Entries taken from a collection:
######

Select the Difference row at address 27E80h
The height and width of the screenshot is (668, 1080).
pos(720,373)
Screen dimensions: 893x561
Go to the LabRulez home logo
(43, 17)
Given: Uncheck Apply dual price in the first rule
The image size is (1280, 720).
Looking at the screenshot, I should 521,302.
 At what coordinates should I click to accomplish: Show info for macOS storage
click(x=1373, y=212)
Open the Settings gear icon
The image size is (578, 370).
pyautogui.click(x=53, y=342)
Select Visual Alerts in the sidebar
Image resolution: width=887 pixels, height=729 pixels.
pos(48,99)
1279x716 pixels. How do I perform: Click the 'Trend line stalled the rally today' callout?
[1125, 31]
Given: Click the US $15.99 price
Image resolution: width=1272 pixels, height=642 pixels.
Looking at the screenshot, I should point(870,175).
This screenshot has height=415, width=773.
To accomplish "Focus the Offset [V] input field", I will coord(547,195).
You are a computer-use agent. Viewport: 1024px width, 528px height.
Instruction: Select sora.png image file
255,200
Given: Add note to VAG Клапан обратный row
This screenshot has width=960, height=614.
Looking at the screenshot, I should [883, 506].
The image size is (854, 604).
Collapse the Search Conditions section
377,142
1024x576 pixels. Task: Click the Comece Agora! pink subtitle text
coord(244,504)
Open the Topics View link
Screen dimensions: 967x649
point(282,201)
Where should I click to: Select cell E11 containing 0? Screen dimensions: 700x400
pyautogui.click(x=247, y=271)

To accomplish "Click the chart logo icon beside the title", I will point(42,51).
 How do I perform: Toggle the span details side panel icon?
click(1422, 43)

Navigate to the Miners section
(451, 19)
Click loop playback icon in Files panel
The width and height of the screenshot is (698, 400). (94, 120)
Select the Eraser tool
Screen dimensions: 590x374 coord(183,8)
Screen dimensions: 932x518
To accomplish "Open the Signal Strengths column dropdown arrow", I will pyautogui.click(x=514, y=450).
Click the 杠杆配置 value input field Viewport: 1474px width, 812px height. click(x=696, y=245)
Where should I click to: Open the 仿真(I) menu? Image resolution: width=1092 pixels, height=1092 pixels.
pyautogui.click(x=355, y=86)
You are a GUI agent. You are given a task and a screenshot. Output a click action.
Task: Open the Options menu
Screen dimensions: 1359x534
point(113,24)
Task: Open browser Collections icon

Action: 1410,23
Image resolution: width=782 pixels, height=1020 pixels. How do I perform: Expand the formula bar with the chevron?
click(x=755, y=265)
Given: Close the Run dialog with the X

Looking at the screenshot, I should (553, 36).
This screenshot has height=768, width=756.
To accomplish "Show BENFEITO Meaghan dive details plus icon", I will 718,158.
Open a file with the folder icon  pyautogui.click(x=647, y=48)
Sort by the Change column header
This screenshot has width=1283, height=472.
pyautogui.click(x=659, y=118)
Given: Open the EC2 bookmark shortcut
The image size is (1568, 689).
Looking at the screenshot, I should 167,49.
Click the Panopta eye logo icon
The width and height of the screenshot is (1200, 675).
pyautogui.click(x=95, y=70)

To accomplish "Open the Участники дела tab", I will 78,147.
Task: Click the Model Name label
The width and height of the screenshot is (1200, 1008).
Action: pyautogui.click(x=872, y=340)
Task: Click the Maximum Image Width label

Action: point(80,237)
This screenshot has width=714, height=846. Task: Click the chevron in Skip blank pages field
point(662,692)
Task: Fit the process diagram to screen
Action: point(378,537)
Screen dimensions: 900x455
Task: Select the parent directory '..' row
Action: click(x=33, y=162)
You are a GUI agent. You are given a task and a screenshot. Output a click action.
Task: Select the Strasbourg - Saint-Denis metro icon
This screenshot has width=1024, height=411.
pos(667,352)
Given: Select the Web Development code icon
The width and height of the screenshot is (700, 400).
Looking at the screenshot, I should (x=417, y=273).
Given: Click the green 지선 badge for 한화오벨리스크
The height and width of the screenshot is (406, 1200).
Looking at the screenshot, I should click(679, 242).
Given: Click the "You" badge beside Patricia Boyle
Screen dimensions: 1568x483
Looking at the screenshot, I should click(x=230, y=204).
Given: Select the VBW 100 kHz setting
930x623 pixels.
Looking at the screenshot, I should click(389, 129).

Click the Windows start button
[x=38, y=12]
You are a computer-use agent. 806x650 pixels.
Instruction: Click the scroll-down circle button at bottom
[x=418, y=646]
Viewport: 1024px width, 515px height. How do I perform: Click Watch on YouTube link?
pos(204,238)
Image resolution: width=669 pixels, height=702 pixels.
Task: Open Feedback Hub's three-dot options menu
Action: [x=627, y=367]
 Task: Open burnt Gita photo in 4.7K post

######

Exercise: What is the number of lines in the records that contain the string "column"? Give only that number.

Problem solution: 2